The observer effect tells us that we cannot observe a system without disturbing it; on the other hand, without observation we are unable to correct, evolve or optimise systems. In this post we first discuss the general question of observing distributed systems, and then we look at some of the ideas and prototypes for more effective monitoring that come out of the RELEASE project, which was focussed on building scalable distributed systems in Erlang.


We begin by exploring what it means to monitor a distributed system, how it is done, and the uses to which monitoring data can be put. Sloppily, we know, we will use the term “monitoring” to cover activities of monitoring, observation, tracing and visualisation: what they have in common is the fact that they involve extracting information from a system which goes beyond the information it is required to produce to function and gives information about how it is performing that function.

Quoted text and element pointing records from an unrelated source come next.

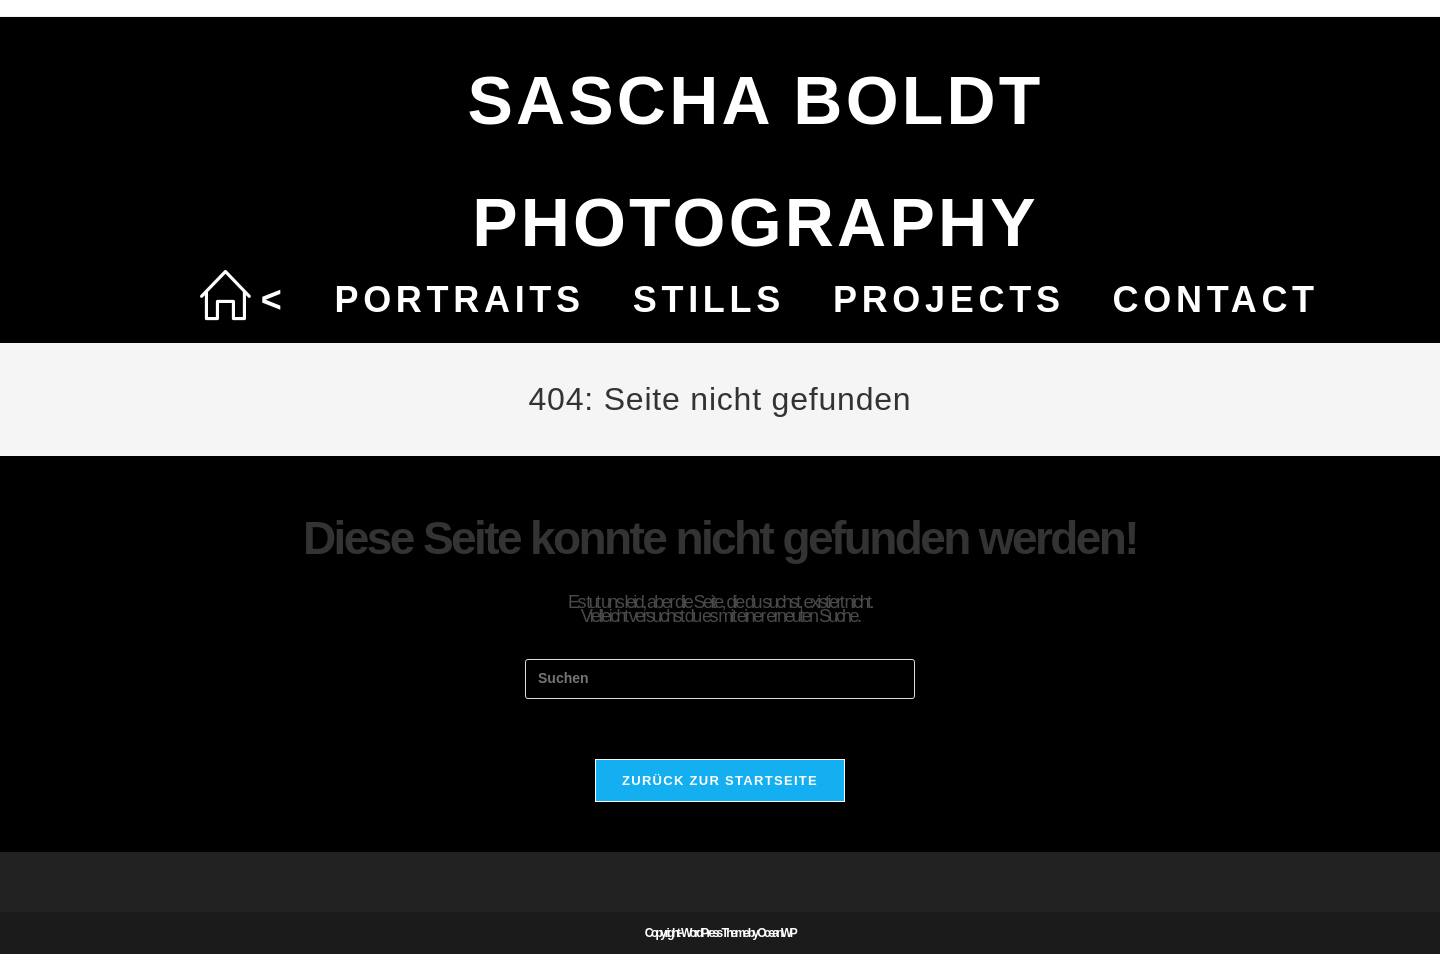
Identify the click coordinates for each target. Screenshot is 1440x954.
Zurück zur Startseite (720, 780)
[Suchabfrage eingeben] (720, 679)
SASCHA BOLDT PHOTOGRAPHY (755, 161)
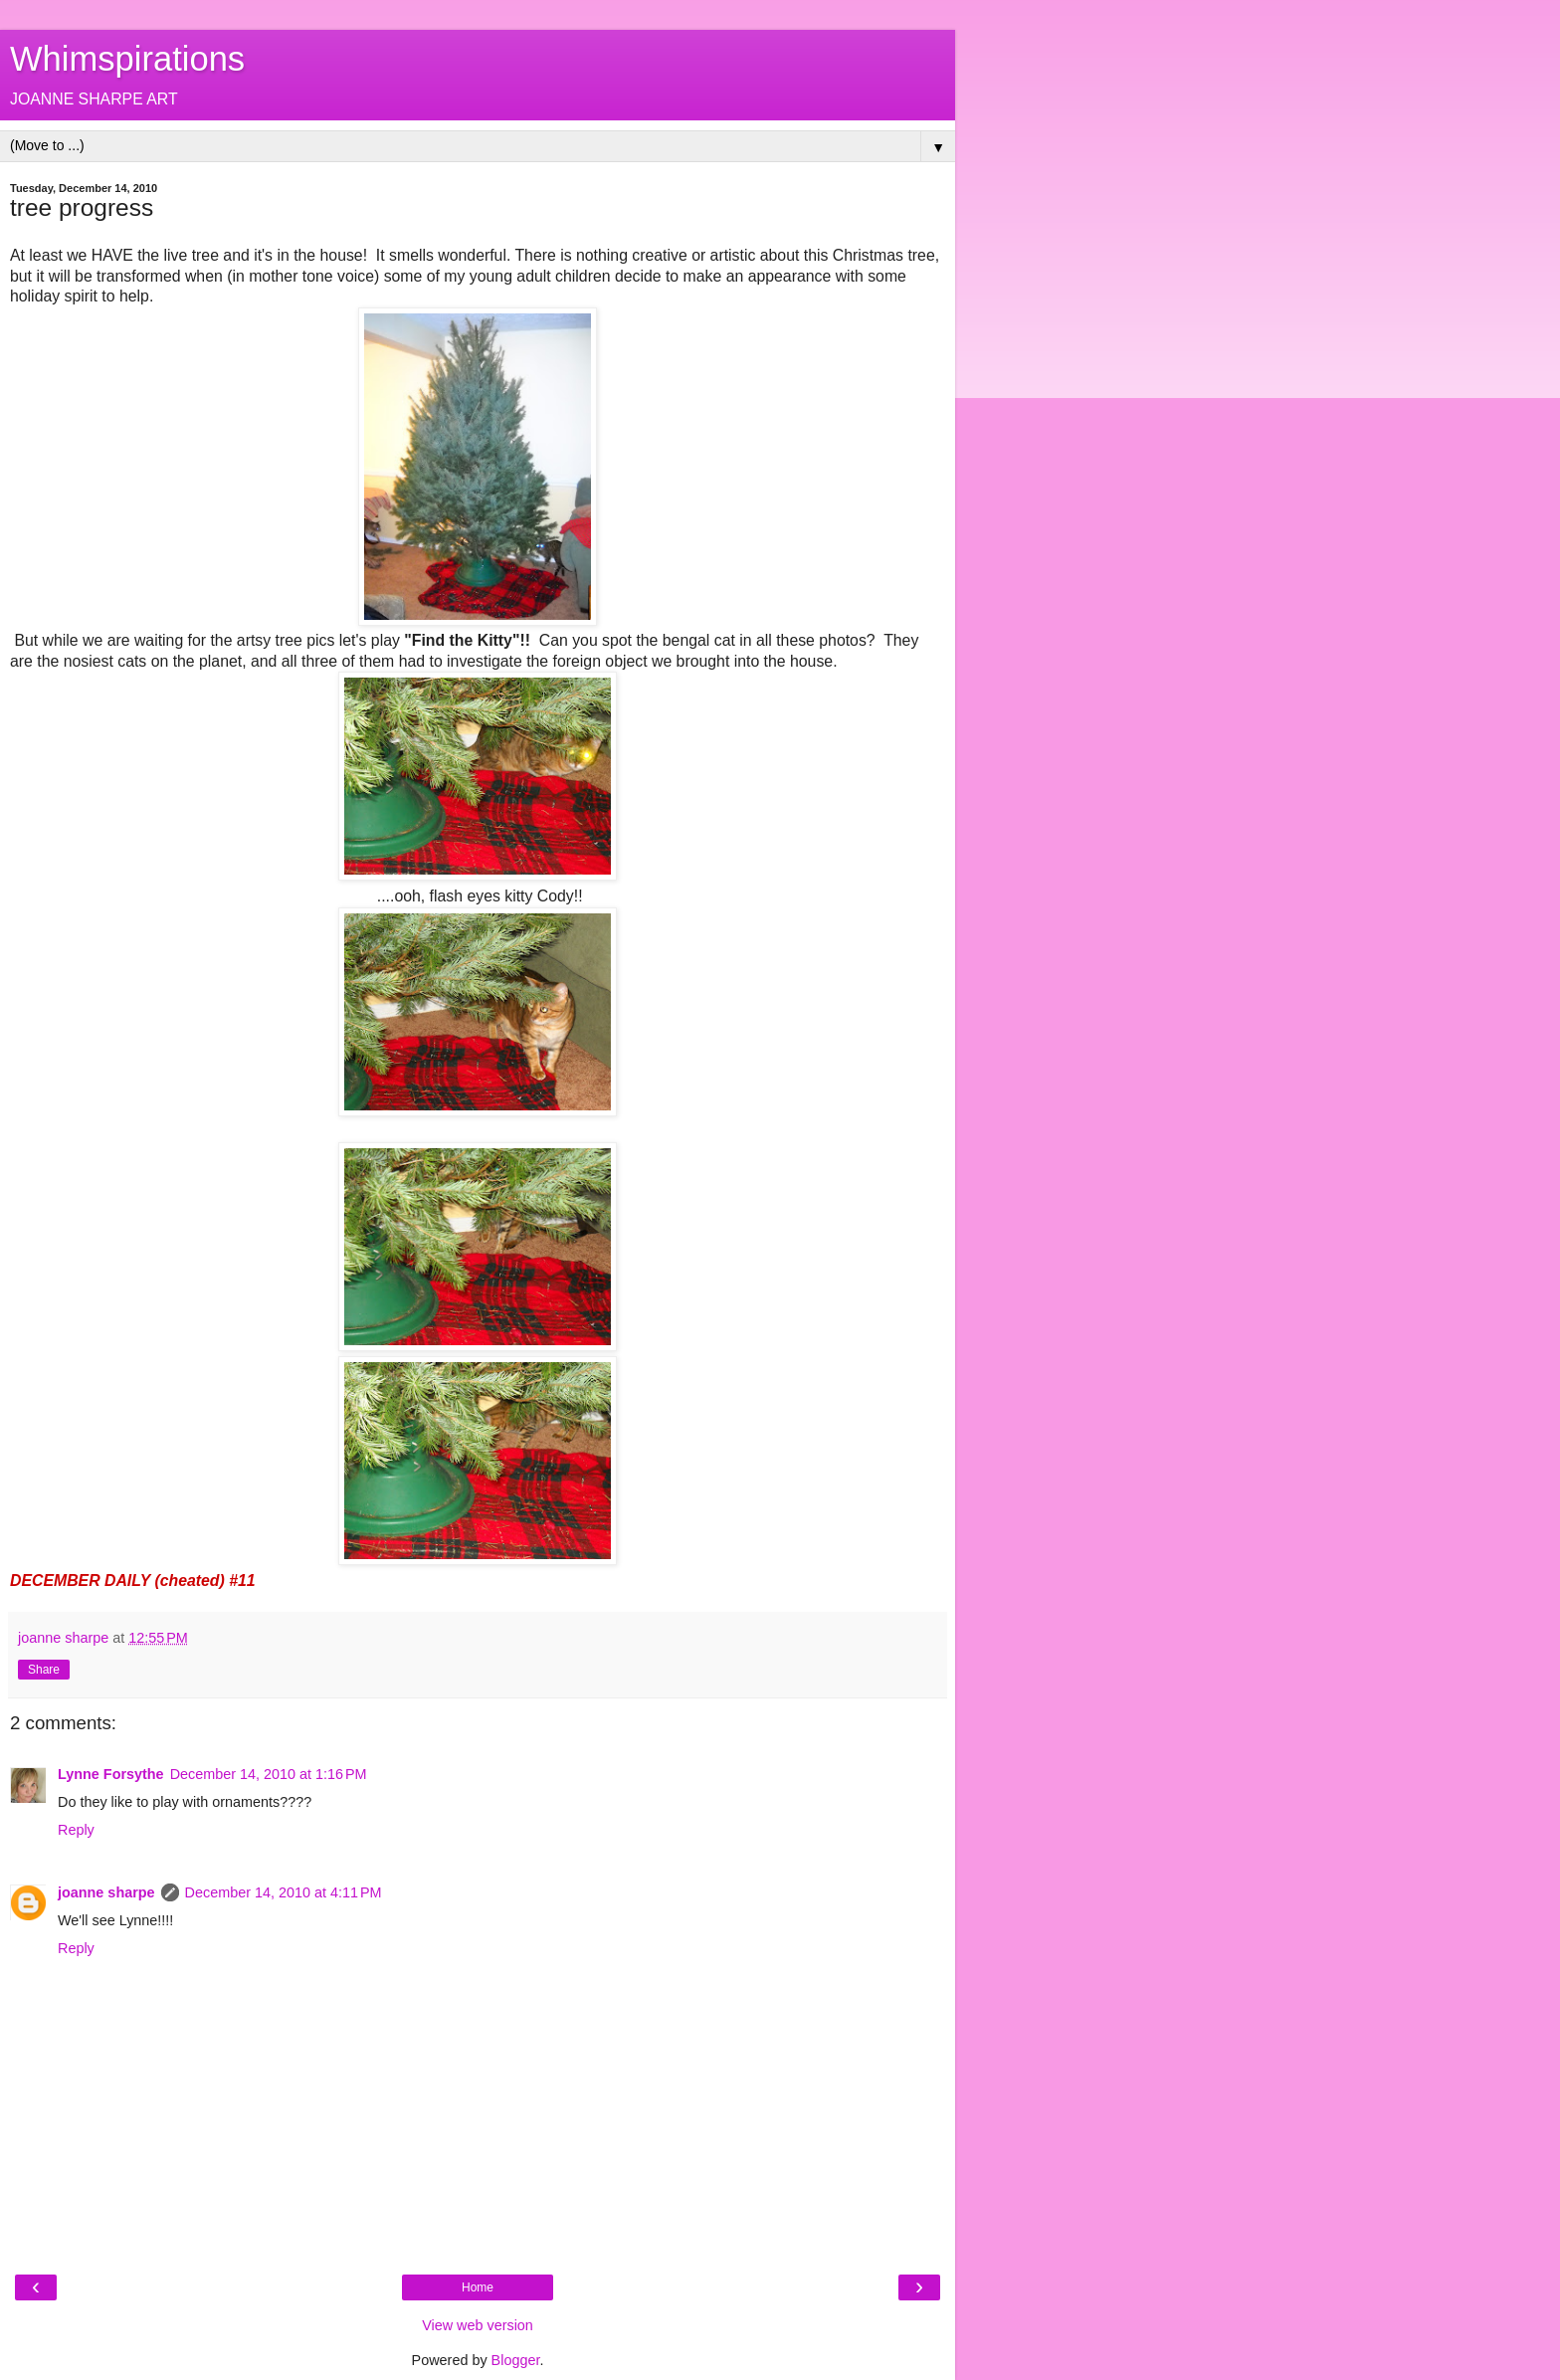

After setting out the various dimensions of monitoring, we conclude by discussing the ways in which monitoring can load a system. This sets the scene for a discussion of how to mitigate this loading, in the context of Erlang distributed systems.

Why monitor?

We monitor to make sure that a system is delivering what it should. This might be a matter of ensuring that it can maintain performance over time, as unread messages accumulate in mailboxes, perhaps. It could mean observing the way in which (eventual) consistency is managed, so that the system is able to respond appropriately despite there being disruptions to infrastructure. It could also have a more active purpose: to allow the system to adapt to changing circumstances, either through real-time reactive behaviour, or through longer term code evolution.

What are we monitoring?

In a distributed system two kinds of activity can be observed: first there are data which come from a single node, such as CPU usage, or trace messages to particular function calls; there are also data arising from the traffic between different nodes.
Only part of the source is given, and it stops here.